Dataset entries

----

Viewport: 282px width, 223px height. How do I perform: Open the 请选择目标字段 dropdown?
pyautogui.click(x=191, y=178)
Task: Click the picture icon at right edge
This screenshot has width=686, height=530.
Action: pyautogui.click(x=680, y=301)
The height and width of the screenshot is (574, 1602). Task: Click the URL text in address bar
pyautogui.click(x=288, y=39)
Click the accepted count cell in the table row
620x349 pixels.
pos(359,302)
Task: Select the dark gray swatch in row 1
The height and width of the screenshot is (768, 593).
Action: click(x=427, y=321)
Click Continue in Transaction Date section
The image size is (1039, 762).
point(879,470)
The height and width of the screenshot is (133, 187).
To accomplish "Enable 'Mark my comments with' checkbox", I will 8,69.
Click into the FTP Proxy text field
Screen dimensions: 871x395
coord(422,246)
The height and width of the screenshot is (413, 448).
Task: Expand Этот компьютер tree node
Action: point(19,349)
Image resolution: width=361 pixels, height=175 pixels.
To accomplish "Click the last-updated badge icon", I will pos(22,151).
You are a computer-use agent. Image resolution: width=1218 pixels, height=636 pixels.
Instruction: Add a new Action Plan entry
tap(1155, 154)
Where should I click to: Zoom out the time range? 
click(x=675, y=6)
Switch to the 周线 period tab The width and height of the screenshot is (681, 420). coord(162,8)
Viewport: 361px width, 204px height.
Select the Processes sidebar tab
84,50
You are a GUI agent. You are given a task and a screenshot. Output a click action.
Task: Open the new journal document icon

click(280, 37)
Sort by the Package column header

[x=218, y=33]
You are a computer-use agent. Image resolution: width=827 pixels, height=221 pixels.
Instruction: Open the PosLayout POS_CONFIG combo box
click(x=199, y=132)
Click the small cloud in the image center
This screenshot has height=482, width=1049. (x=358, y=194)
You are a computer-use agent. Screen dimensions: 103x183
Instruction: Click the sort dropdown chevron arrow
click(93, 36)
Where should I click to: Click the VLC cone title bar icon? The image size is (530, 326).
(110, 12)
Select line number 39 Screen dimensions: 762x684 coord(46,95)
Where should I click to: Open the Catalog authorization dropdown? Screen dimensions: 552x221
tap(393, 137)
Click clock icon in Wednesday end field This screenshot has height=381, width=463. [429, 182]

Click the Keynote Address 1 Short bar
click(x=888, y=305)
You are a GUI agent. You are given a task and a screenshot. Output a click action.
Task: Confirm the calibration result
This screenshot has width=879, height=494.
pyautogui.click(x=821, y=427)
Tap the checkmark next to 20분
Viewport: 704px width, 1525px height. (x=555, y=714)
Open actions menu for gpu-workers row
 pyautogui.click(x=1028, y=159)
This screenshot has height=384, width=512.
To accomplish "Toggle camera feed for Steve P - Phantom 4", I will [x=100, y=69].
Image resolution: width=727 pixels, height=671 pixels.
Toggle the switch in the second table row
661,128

----

What you should do:
For every entry in the records above, write an exact copy.

Completed task:
Viewport: 282px width, 223px height. How do I perform: Open the 请选择目标字段 dropdown?
pyautogui.click(x=191, y=178)
Task: Click the picture icon at right edge
This screenshot has width=686, height=530.
Action: pyautogui.click(x=680, y=301)
The height and width of the screenshot is (574, 1602). Task: Click the URL text in address bar
pyautogui.click(x=288, y=39)
Click the accepted count cell in the table row
620x349 pixels.
pos(359,302)
Task: Select the dark gray swatch in row 1
The height and width of the screenshot is (768, 593).
Action: click(x=427, y=321)
Click Continue in Transaction Date section
The image size is (1039, 762).
point(879,470)
The height and width of the screenshot is (133, 187).
To accomplish "Enable 'Mark my comments with' checkbox", I will 8,69.
Click into the FTP Proxy text field
Screen dimensions: 871x395
coord(422,246)
The height and width of the screenshot is (413, 448).
Task: Expand Этот компьютер tree node
Action: point(19,349)
Image resolution: width=361 pixels, height=175 pixels.
To accomplish "Click the last-updated badge icon", I will pos(22,151).
You are a computer-use agent. Image resolution: width=1218 pixels, height=636 pixels.
Instruction: Add a new Action Plan entry
tap(1155, 154)
Where should I click to: Zoom out the time range? 
click(x=675, y=6)
Switch to the 周线 period tab The width and height of the screenshot is (681, 420). coord(162,8)
Viewport: 361px width, 204px height.
Select the Processes sidebar tab
84,50
You are a GUI agent. You are given a task and a screenshot. Output a click action.
Task: Open the new journal document icon

click(280, 37)
Sort by the Package column header

[x=218, y=33]
You are a computer-use agent. Image resolution: width=827 pixels, height=221 pixels.
Instruction: Open the PosLayout POS_CONFIG combo box
click(x=199, y=132)
Click the small cloud in the image center
This screenshot has height=482, width=1049. (x=358, y=194)
You are a computer-use agent. Screen dimensions: 103x183
Instruction: Click the sort dropdown chevron arrow
click(93, 36)
Where should I click to: Click the VLC cone title bar icon? The image size is (530, 326).
(110, 12)
Select line number 39 Screen dimensions: 762x684 coord(46,95)
Where should I click to: Open the Catalog authorization dropdown? Screen dimensions: 552x221
tap(393, 137)
Click clock icon in Wednesday end field This screenshot has height=381, width=463. [429, 182]

Click the Keynote Address 1 Short bar
click(x=888, y=305)
You are a GUI agent. You are given a task and a screenshot. Output a click action.
Task: Confirm the calibration result
This screenshot has width=879, height=494.
pyautogui.click(x=821, y=427)
Tap the checkmark next to 20분
Viewport: 704px width, 1525px height. (x=555, y=714)
Open actions menu for gpu-workers row
 pyautogui.click(x=1028, y=159)
This screenshot has height=384, width=512.
To accomplish "Toggle camera feed for Steve P - Phantom 4", I will [x=100, y=69].
Image resolution: width=727 pixels, height=671 pixels.
Toggle the switch in the second table row
661,128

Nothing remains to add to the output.